Work instructions -> Where a line below holds the string "resolution", copy that line.

Excerpted records ->
:::::

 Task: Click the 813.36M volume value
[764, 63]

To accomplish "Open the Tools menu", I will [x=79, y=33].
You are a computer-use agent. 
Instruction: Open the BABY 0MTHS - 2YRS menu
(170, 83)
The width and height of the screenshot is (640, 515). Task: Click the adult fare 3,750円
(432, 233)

:::::

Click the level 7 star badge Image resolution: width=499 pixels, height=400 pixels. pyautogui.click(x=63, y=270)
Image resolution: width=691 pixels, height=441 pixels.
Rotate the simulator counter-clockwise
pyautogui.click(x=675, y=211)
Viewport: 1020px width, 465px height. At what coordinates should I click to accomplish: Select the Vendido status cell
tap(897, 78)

:::::

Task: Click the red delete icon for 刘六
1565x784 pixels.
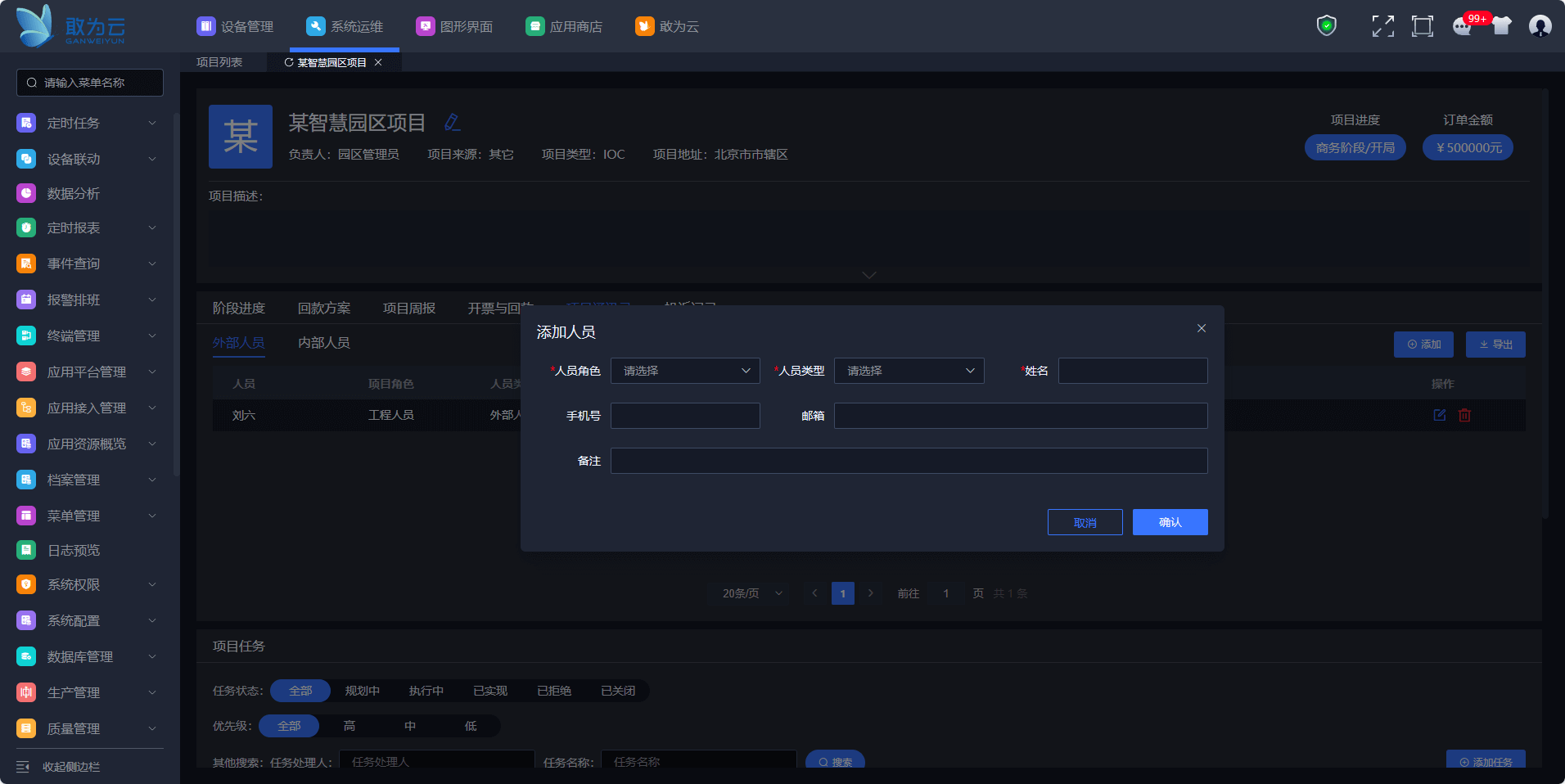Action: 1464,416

:::::

Solution for this task ->
Click the level 7 star badge Image resolution: width=499 pixels, height=400 pixels. pyautogui.click(x=63, y=270)
Image resolution: width=691 pixels, height=441 pixels.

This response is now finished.